▸ Stored data entries:
....................
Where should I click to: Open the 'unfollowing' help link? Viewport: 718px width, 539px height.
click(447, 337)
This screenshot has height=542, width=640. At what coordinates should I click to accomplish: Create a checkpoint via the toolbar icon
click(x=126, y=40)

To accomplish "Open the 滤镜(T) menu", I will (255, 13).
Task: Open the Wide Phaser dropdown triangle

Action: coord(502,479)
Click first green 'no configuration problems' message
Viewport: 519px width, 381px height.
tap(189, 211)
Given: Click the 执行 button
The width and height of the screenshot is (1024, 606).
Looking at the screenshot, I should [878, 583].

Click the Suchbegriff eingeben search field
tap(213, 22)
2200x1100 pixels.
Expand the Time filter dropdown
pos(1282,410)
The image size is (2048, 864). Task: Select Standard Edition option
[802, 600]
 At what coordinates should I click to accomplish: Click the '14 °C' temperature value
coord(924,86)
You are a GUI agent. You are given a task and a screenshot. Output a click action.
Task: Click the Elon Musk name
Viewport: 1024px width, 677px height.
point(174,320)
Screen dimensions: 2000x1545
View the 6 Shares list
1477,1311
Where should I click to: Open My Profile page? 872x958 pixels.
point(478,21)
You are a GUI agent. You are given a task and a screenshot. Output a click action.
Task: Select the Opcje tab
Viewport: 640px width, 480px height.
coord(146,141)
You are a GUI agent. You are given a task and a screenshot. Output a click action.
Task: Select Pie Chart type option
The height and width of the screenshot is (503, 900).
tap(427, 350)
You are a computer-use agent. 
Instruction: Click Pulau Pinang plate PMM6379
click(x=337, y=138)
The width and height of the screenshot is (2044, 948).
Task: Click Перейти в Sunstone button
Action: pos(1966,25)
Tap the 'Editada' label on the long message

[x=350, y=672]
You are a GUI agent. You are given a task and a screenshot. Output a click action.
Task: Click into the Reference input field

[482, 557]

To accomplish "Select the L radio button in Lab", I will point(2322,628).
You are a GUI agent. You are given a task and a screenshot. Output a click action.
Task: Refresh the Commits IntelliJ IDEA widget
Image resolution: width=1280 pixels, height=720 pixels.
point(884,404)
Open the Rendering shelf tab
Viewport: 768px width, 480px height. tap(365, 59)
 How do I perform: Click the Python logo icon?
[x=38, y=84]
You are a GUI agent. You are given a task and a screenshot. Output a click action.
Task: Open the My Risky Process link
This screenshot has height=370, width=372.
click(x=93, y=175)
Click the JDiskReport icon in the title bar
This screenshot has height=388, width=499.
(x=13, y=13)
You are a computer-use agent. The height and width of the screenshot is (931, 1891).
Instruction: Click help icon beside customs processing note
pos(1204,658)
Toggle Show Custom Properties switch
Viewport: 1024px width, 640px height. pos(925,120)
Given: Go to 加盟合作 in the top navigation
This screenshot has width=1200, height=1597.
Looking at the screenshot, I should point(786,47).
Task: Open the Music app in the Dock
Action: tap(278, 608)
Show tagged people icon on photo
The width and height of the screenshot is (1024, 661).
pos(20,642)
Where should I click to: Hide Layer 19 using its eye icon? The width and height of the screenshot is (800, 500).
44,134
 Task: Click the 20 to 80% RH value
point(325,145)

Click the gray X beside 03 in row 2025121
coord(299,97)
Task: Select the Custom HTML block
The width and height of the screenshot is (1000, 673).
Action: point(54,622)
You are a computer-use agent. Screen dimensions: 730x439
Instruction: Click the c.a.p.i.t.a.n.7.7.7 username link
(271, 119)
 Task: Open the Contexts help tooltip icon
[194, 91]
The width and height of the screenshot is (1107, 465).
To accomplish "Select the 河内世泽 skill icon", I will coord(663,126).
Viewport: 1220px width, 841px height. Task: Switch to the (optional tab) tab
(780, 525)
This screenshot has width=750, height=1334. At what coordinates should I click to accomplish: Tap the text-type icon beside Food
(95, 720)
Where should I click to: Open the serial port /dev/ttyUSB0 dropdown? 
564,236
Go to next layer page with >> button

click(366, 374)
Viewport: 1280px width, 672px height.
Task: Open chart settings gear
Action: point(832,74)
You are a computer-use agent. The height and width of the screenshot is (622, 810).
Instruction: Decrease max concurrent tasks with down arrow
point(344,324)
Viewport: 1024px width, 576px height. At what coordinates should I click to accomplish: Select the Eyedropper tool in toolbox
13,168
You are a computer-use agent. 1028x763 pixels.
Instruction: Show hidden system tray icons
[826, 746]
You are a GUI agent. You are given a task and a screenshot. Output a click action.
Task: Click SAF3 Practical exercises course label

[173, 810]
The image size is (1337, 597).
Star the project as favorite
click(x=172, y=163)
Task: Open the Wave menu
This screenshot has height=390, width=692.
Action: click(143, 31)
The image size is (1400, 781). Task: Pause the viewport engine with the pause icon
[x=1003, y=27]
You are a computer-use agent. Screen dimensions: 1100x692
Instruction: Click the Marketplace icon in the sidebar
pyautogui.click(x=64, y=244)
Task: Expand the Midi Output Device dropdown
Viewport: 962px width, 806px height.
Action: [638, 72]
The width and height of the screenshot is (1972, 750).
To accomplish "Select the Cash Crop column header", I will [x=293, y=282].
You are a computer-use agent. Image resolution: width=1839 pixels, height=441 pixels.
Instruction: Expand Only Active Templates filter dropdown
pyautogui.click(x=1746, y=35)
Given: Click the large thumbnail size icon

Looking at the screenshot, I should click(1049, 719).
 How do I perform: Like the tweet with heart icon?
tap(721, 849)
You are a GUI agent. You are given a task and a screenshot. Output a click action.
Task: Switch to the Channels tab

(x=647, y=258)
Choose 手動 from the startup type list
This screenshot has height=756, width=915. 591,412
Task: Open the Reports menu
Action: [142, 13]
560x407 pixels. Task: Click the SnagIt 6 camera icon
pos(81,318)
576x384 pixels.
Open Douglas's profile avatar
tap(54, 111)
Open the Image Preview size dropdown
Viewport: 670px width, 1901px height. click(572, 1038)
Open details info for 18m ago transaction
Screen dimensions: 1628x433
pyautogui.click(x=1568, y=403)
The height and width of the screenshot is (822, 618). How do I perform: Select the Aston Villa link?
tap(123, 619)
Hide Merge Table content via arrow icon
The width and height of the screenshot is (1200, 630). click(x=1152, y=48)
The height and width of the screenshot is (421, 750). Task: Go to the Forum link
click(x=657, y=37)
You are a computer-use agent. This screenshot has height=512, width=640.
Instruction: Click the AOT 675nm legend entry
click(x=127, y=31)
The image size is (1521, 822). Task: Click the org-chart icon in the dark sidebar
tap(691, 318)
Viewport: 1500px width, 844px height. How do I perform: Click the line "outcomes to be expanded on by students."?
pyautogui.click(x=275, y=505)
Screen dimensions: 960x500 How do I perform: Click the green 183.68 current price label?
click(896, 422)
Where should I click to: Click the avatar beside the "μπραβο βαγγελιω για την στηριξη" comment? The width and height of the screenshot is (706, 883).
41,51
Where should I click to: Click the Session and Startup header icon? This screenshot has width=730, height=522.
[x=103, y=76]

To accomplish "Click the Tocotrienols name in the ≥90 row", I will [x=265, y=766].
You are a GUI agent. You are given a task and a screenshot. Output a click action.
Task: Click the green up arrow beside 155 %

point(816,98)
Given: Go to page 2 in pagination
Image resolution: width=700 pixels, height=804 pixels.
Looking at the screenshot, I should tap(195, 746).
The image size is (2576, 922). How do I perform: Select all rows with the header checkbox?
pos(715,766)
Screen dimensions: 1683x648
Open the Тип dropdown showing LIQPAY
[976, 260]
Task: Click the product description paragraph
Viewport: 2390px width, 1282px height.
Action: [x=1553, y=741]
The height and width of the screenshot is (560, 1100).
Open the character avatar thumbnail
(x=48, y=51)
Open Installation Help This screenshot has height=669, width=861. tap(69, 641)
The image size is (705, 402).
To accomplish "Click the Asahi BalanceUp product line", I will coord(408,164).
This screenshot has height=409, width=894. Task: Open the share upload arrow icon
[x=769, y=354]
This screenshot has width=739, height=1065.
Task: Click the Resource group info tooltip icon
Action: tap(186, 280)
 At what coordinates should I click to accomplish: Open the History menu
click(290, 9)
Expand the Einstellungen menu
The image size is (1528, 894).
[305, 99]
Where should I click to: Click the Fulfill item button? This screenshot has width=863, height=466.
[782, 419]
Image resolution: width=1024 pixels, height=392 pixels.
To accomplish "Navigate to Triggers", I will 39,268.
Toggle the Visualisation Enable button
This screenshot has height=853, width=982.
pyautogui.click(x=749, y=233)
....................
▸ Required action: Report each line in the data above that holds the word "product" by copying it.

▸ Output:
Task: Click the product description paragraph
To accomplish "Click the Asahi BalanceUp product line", I will coord(408,164).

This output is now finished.